Last-Minute Party Switching Becomes Fodder For Leon Sheriff Candidates

Jul 7, 2016

Credit Leon County Sheriff's Office

Last minute party switches in the race for Leon County Sheriff continue to roil the contest, and those decisions are proving to be fodder for candidates trying to score points with voters.

In the run-up to qualifying, Sheriff Mike Wood switched his long-held Democratic party affiliation to no party, and fellow Democrat Tommy Mills did the same. The move means all candidates will skip an August primary and head into the general election. And the remaining Democratic contender, Walt McNeil, is calling a foul.

“Are you a Democrat or are you not affiliated with your party? To say you’re not affiliated with your party, but to carry the mantra of your party seems disingenuous," he said Wednesday on WFSU's Persectives Show.

Wood disagrees his move was disingenuous, but he admits it was a political decision—aimed at giving him the best shot at getting elected.

“This is a political race, if I’m not confused here. So as it relates to how to get to the finish line first, political maneuvering has a lot to do with that," he said.

Switching to NPA allows Wood and Mills to avoid the possibility of losing in the primary. Mills did not attend Wednesday's candidate forum.

Talon gun range owner Charlie Strickland is the lone Republican in the race. He has said he believes the race should be no-partisan, but he’s also using the party switch against his challengers.  Strickland started off as an NPA candidate, but qualified as a Republican.
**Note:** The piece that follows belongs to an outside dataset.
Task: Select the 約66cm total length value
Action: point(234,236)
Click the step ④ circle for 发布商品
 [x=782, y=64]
“When two of the candidates abandoned their bases at the 11th hour at the last minute…and left their bases, we saw an opportunity to return to my base, and galvanize my base," he said. "Republicans in Leon county have been marginalized for a very long time. They haven’t had a say.” 
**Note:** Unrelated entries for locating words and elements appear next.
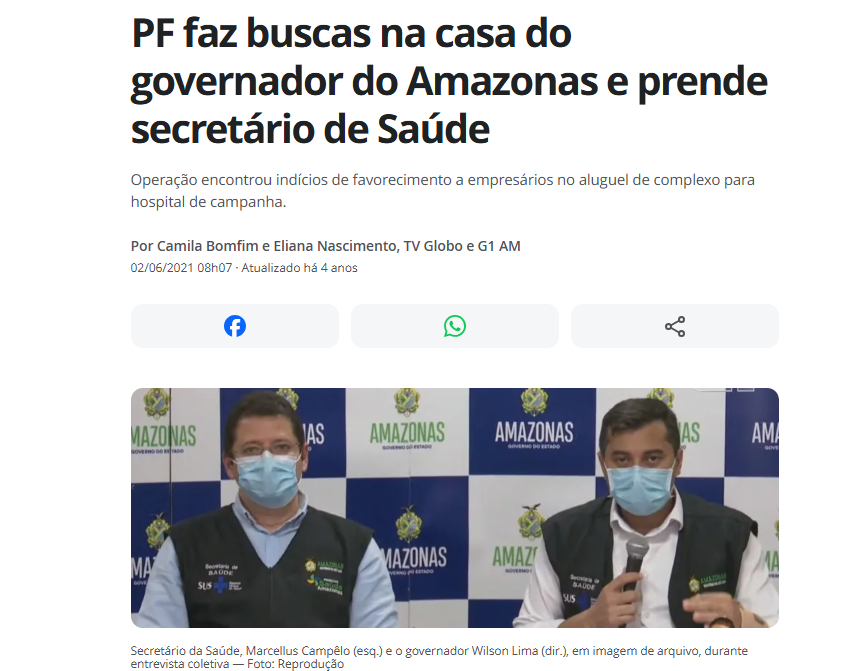
Task: Click the 'Atualizado há 4 anos' text
Action: tap(299, 268)
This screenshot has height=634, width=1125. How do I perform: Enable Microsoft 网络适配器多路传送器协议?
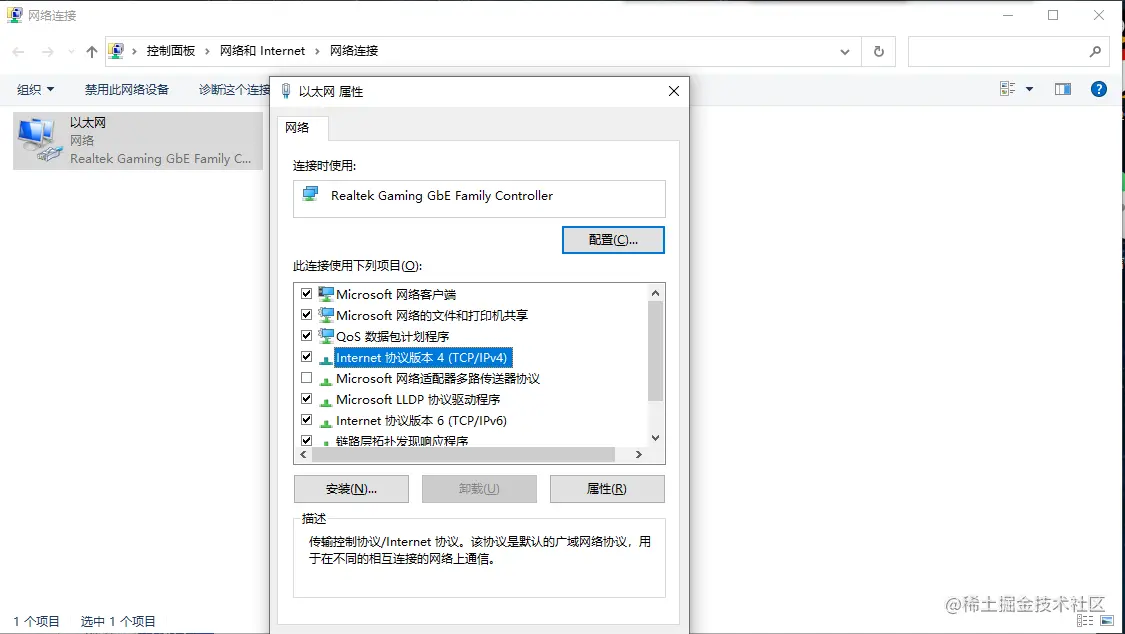(306, 377)
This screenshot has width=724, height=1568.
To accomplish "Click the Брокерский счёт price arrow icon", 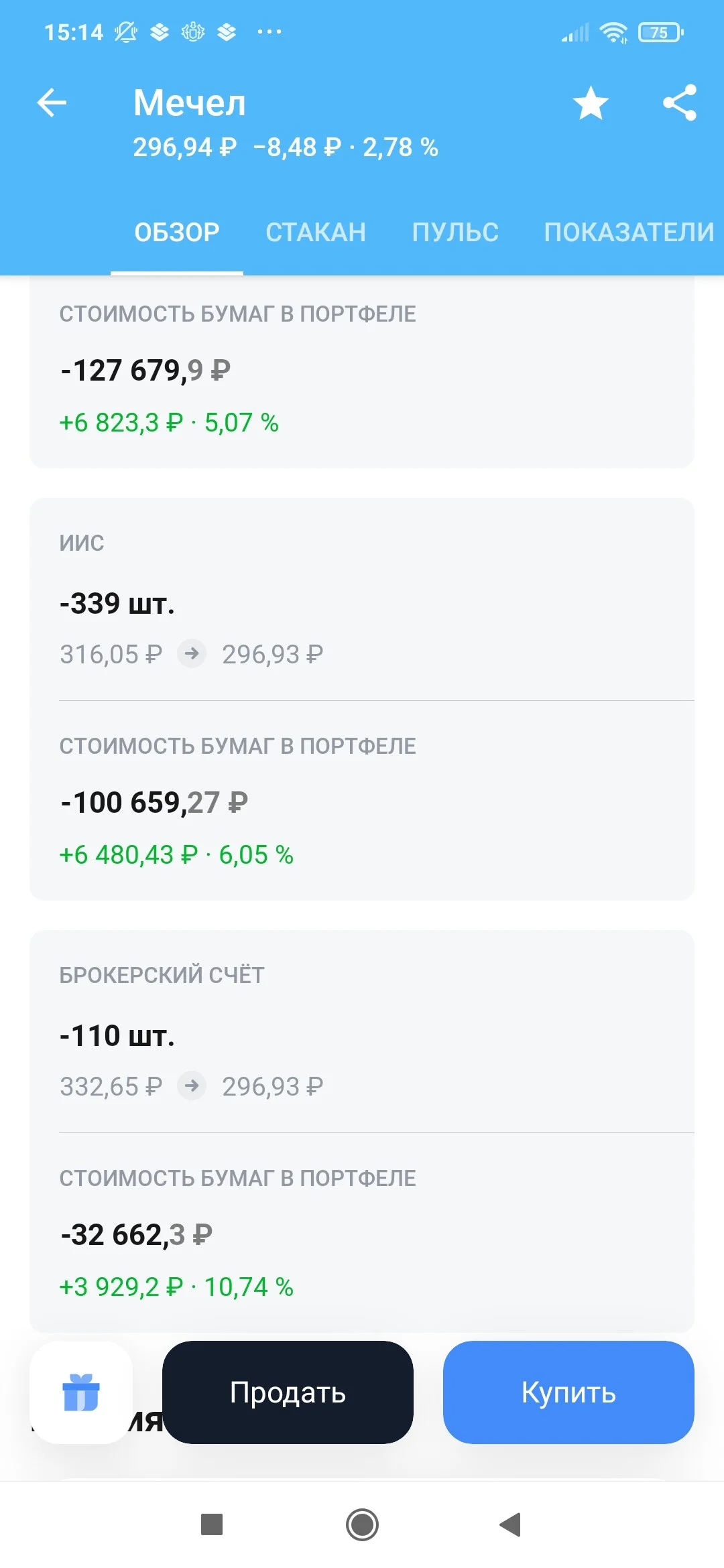I will [192, 1086].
Hanging over the sheriffs race are big issues, such as Tallahassee’s high rate of violent crime based on its population size. The city is leading the rest of the state in that measure. And the city and county are still trying to work out bugs with their joint-dispatch center, which the sheriff, along with the city manager and county administrator, oversee. That system has had several malfunctions that some say, contributed to the death of a sheriff’s deputy in a 2014 shootout along with a slow response to the fatal shooting of an Florida State University law professor.